We expect positive rental reversions at MINT’s flatted factories to help mitigate downside at The Signature. Headline yields are decent in the current climate, but we maintain Neutral pending clarity on backfilling and further growth catalysts.

MIT – DBSV

Winning a sweet deal

  • ‘Built-to-suit’ project with quality earnings
  • Good returns with accretion to distributions
  • HOLD, TPS$ 1.46

Built-to-suit project for Equinix Singapore.Mapletree Industrial Trust (MINT) announced an agreement to develop a ‘built-to-suit’ facility for Equinix Singapore, a 7 storey, high specification property located in One-North (land allocated by JTC) which will primarily be used as a data centre. On completion, Equinix will sign a long term lease of 20 years with step-ups and further renewal options.
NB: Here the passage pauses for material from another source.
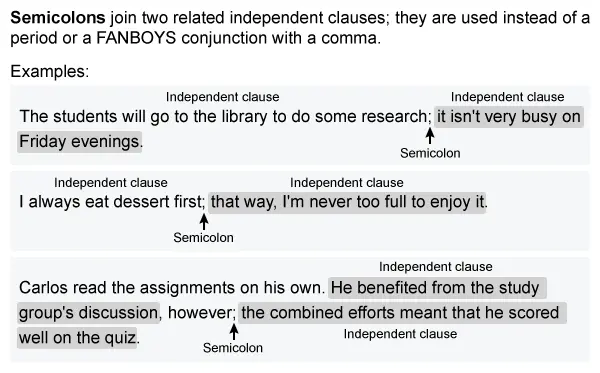The width and height of the screenshot is (600, 373).
Task: Click the Semicolon label under the dessert sentence
Action: pos(203,238)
Equinix have an option to enhance and add

additional infrastructure at two floors of this proposed faclity where additional rent will be payable.

Good returns and accretion to distributions.We like this deal as (i) the long lease provides good income visibility for this proposed investment, with annual step-ups providing longer term organic growth (ii) high returns on cost of 7.75% (on estimated rent of S$2.0 psf pm ) for this property, which will be accretive to distributions and (iii) quality earnings backed by a blue chip tenant – Equinix Sinapore is a subsidiary of

NASDAQ-listed Equinix Inc. a global interconnection and data centre company.

Maintain HOLD, TP S$1.46.TP is adjusted to S$1.46 after this latest deal has been factored in. DPU estimates adjusted down by c1% in FY14F to reflect income vacuum during development, but expect a hike of c3% after. HOLD call is maintained, premised on a lack of upside.